ADDITIONAL CONTRIBUTORS Mark Falanga

By Mark Falanga

Apple CEO Tim Cook. Photo courtesy of Mike Deerkoski.

On September 17, 2012, it must have felt quite good to have stock in Apple Inc. Just five days earlier, Apple announced the release of the long anticipated iPhone 5 and consumers couldn’t be happier. This caused the stock to raise to $700.09 a share over the next few months, setting a record high for the company. Apple’s winning streak appeared limitless, as the stock climbed ever higher.

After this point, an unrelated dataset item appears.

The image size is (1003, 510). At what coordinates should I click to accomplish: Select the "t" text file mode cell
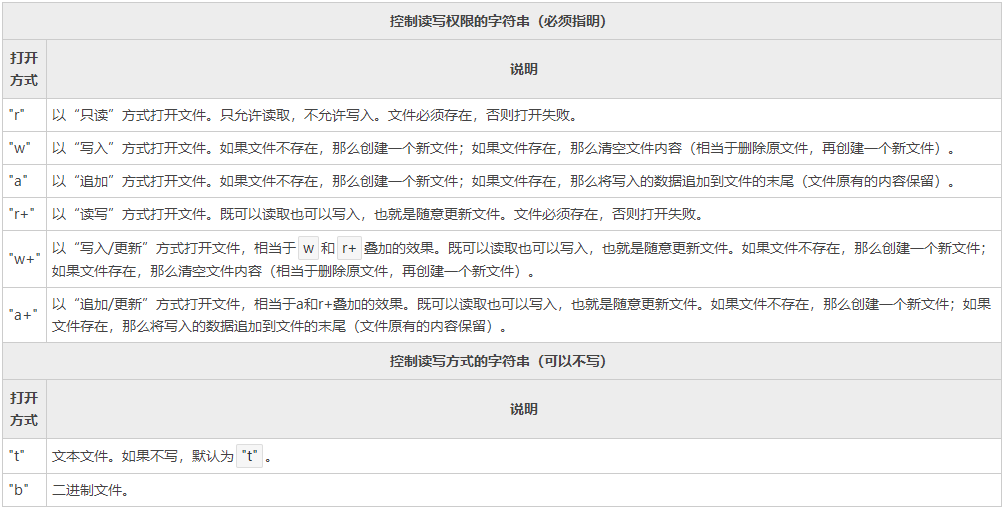pos(16,456)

But something happened that the company had not been used to seeing in a long time – the stock started to slide. Just eight months after the record high, the stock went to $390.53 on April 15, 2013. It’s not unusual for stocks to swing wildly like this, especially on the New York Stock Exchange, but this was Apple, the media darling and the largest electronics company on the planet. How could their stock lose almost half of its value so swiftly?

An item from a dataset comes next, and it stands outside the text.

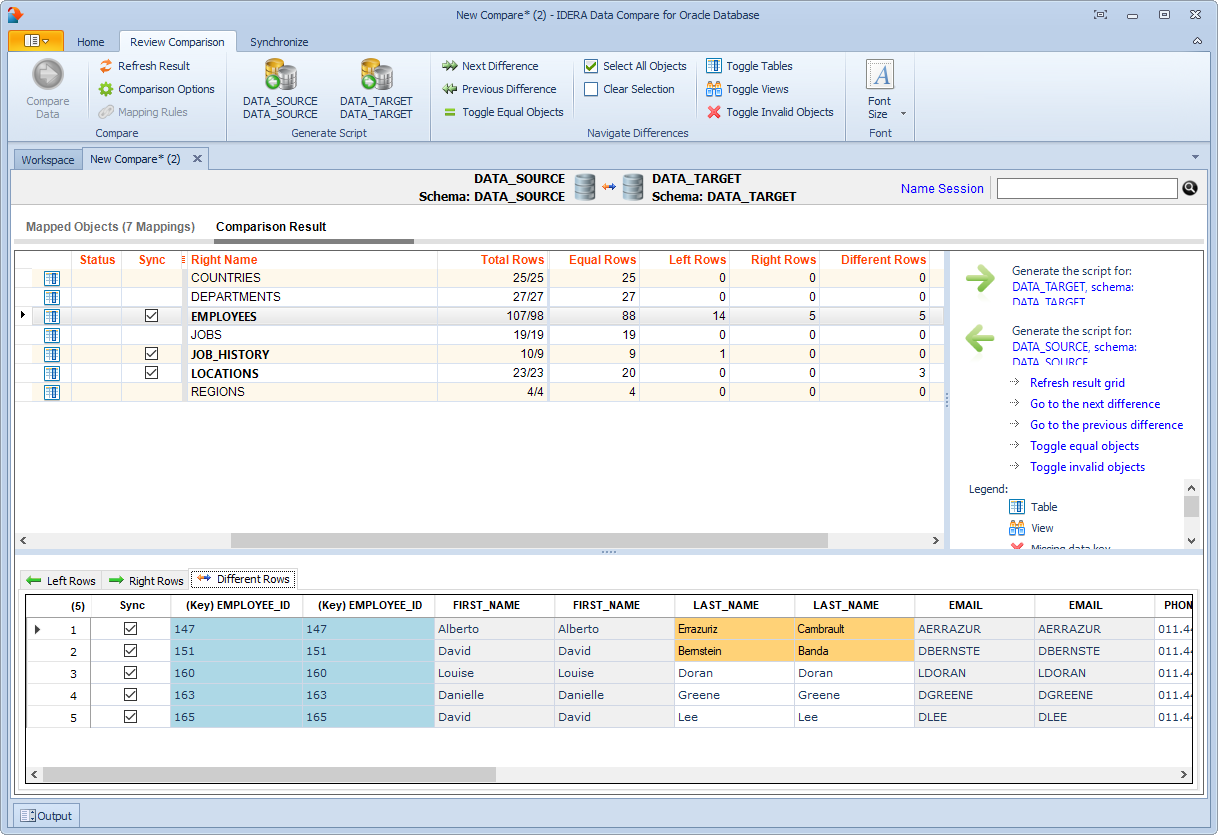This screenshot has width=1218, height=835.
Task: Switch to the Synchronize ribbon tab
Action: (x=279, y=42)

Well, for starters, the iPhone 5 was the last truly innovative product the company made that the public was waiting for. Many were hoping that at this year’s WWDC, Apple CEO Tim Cook would announce a fifth generation iPad, but the event came and went and no such announcement was made. There’s speculation that the announcement will happen in the next week or so, but still, it’s just a rumor.

There was also a problem with the iPhone 5, not in technical terms, but in sales. The phone sold 5 million units over its opening weekend. Five million would be a staggering sales figure for any other phone in the world, but not so stellar for Apple. Many analysts predicted the phone would sell anywhere between 6-10 million. One analyst, Gene Munster, said in an interview with Business Insider, that if the phone sold 6 million units, it would be a “worst case scenario.” Once this announcement was made, the stock immediately dropped 2 percent.

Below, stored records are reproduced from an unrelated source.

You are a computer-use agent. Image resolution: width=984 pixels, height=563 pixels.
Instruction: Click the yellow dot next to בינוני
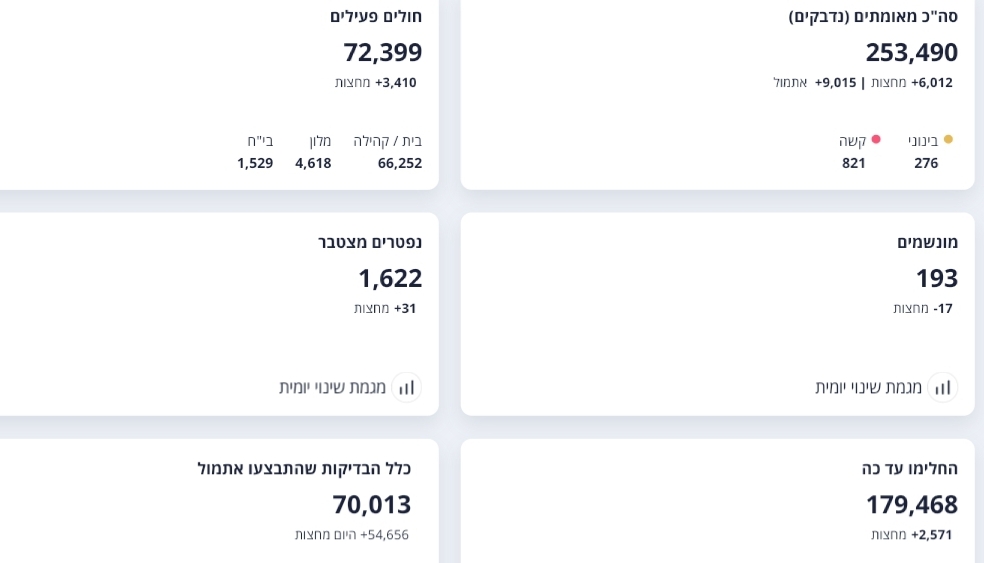(948, 140)
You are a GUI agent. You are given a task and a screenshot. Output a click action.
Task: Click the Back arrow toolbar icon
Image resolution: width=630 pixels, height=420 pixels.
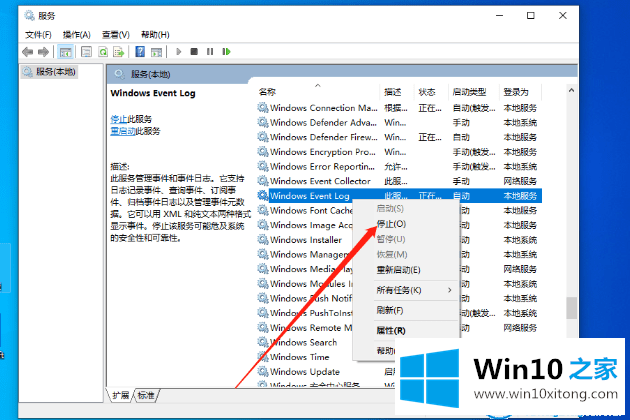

Another problem related to the iPhone 5 is that more Americans are using smartphones than those who aren’t. At this time last year, market penetration of smartphone users was tallied at 50.4 percent. This means that smart phone growth across the board will slow as the market has peaked. To make matters worse, Google’s Android OS had 48 percent of the market versus Apple iOS’s 32 percent.

The last, and certainly not least, important reason that caused Apple’s stock to plummet is that many fear the company is simply out of ideas. In the company’s most recent ad campaign, Apple is showcasing people of varying ages using all of Apple’s products that have been released, and proudly proclaiming that the devices hold Apple’s “signature.” While the message is heartwarming, but is a pivot towards promoting generational brand loyalty.  It doesn’t offer any new ideas on the horizon, but rather focuses on their past, which causes uncertainty with investors who are less likely to hold on to their stock.

So should the average investor buy stock in Apple? On the bullish front, Apple appears a good buy at the moment. Many analysts have put the stock’s value in the $600 to $800 range. At its current price of $431.77, the stock seems like a great bargain. Also, if you analyze the stock’s trend, it has built a reverse “head and shoulders” pattern which is preferred by investors.

On the bearish front, the negative side of owning this stock might outweigh the good. The fact that a slight downturn in Apple’s popularity led to a loss of almost 50 percent still makes some investors shiver. With a lack of big ticket products like a new iPad or iPhone, the buyers of this stock will more than likely be professional investors, who just want the stock to rise slightly before cashing out.

So from this advice, either stay away from this stock or just buy in such small quantities that won’t greatly affect your portfolio. It’s nice to take a bite from Apple’s profits, but in this case, the apple might bite you back.